The R&D Imperative: An Executive View

Biopharmaceutical companies invest approximately $75 billion annually in R&D in the US, more than any other industry in the US. There are more than 7,000 drugs in development, with more than three-quarters defined as first-in-class, meaning drugs with new mechanisms of action. With resources and innovation in full force, what challenges and opportunities do pharmaceutical executives see?

The DCAT Week education program, Executive Insights: Drug Development and Product Innovation, gets into the minds of senior pharmaceutical executives to gain their perspectives on the current and future direction of R&D and product innovation. Among the topics to be examined are evolving R&D business models, collaboration strategies, and the role of precision medicines.

R&D spending: the numbers

Biopharmaceutical companies invest approximately $75 billion annually in research and development (R&D) in the US, more than any other industry in the US, according to information from the Pharmaceutical Research and Manufacturers of America (PhRMA), an industry organization representing the large, innovator, research-based pharmaceutical companies, in its report, 2017 Biopharmaceutical Industry Profile.
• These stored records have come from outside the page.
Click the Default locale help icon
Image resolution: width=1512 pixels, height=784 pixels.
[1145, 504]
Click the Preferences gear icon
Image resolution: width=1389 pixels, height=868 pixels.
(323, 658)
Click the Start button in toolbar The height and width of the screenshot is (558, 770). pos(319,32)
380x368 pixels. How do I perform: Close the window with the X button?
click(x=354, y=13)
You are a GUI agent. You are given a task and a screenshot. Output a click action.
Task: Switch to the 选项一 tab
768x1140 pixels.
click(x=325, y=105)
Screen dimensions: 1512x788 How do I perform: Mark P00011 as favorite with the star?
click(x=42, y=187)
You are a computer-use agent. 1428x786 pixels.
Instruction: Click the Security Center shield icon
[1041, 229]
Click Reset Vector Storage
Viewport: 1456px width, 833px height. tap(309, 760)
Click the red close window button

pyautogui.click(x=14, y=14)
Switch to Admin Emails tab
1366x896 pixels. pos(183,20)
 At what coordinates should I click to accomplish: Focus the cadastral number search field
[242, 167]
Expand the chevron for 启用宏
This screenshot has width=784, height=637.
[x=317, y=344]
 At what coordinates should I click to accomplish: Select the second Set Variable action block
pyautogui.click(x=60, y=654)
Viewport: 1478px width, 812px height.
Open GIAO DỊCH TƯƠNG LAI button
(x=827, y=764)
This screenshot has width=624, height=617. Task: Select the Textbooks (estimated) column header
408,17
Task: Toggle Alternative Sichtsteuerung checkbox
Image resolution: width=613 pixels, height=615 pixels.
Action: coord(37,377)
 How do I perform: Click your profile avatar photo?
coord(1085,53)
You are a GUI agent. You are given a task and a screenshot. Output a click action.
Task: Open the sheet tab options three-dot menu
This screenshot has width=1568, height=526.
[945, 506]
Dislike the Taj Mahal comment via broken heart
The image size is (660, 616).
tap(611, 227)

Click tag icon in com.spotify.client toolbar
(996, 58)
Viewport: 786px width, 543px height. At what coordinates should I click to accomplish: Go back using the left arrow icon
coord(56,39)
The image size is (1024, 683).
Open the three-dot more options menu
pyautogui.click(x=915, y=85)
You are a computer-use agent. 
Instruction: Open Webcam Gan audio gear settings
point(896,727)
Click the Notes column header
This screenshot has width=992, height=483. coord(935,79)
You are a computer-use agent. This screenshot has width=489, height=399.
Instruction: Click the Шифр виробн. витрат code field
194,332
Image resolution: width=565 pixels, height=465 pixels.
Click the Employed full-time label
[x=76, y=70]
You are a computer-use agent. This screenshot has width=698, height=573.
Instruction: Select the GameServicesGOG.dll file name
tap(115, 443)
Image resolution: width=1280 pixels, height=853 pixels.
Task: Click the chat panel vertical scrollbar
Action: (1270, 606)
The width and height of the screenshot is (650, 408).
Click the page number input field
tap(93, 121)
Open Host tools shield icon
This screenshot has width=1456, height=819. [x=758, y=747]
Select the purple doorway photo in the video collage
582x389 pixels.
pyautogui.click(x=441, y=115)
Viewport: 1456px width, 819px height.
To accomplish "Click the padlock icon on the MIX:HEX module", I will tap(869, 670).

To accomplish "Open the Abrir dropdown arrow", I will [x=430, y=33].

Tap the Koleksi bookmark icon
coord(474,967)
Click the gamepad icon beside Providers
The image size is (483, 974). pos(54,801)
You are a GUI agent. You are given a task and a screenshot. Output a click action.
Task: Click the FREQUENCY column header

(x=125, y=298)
There are approximately 7,000 medicines in development, with approximately three quarters having the potential to be first-in-class treatments, defined as drugs that have mechanisms of action different from those of existing therapies, according to the report.

R&D spending represents a significant part of total company sales. Total R&D spending accounted for 20.4% of PhRMA companies’ total sales in 2016, according to information from a 2017 PhRMA company member survey. Spending on R&D in 2016 by PhRMA members was $65.54 billion, a 9.9% increase over the prior year.

In terms of spending by phase of development, late-stage development accounted for the largest share: 28% or nearly $18.38 billion in 2016, according to information from PhRMA. Preclinical development accounted for the next largest share of R&D spending at 17.2% or $11.29 billion. The balance of R&D spending in 2016 among PhRMA companies was as follows: Phase I ($6.05 billion or 9.2% of total R&D spending); Phase II ($7.43 billion or 11.3%); approval ($2.4 billion or 3.7%) and Phase IV ($7.47 billion or 11.4%). Approximately one-fifth (19.2%) or $12.56 billion of R&D spending was uncategorized by phase.

Executive perspectives

Given the amount of resources at stake, what are executives considering as they develop and implement their R&D strategies, and how is a dynamic healthcare market, influenced by evolving healthcare policies, impacting product innovation? To gain perspective, the DCAT Week education program, Executive Insights: Drug Development and Product Innovation, will examine those issues. The program, which will be on Tuesday, March 20, will feature executives from both start-ups and established pharmaceutical companies as well as policy experts. 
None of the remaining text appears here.